L’obiettivo è garantire una presa in carico completa, dalla prevenzione alla terapia, utilizzando tecnologie moderne e protocolli aggiornati.

La prevenzione inizia oggi

La maggior parte dei tumori della pelle può essere affrontata con maggiori probabilità di successo quando viene individuata precocemente.

Per questo motivo la mappatura dei nei rappresenta uno degli strumenti più importanti della dermatologia moderna: non serve soltanto a osservare la situazione attuale della pelle, ma soprattutto a monitorarne l’evoluzione nel tempo.

Affidarsi a una struttura dotata di tecnologie avanzate come il FotoFinder significa scegliere un percorso di prevenzione accurato, personalizzato e orientato alla diagnosi precoce.

Se desideri effettuare una mappatura dei nei o una visita dermatologica specialistica, il team della Clinica della Pelle di Polo Salute Lucca è a disposizione per accompagnarti in un programma di prevenzione costruito sulle tue esigenze.

Domande frequenti

La mappatura dei nei e la videodermatoscopia sono la stessa cosa?
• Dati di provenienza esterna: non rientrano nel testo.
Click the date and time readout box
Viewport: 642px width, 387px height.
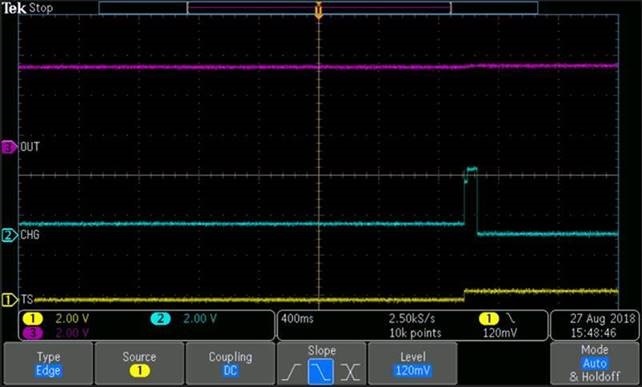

La videodermatoscopia è la tecnologia utilizzata dal dermatologo per eseguire la mappatura dei nei e monitorarne nel tempo eventuali cambiamenti.

Quanto dura una mappatura dei nei?

La durata dipende dal numero di nei da valutare e dalle caratteristiche della pelle, ma generalmente l’esame richiede dai 20 ai 40 minuti.

La mappatura dei nei con FotoFinder è dolorosa?

No. È un esame completamente non invasivo, non utilizza radiazioni e non provoca alcun dolore.

È necessario fare la mappatura dei nei ogni anno?

Non necessariamente. La frequenza viene stabilita dal dermatologo in base ai fattori di rischio e alle caratteristiche del paziente.

Posso fare la mappatura dei nei anche se non ho molti nei?

Sì. La videodermatoscopia può essere utile anche a chi ha pochi nei, soprattutto se presenta lesioni pigmentate particolari, familiarità per melanoma o desidera impostare un percorso di prevenzione personalizzato.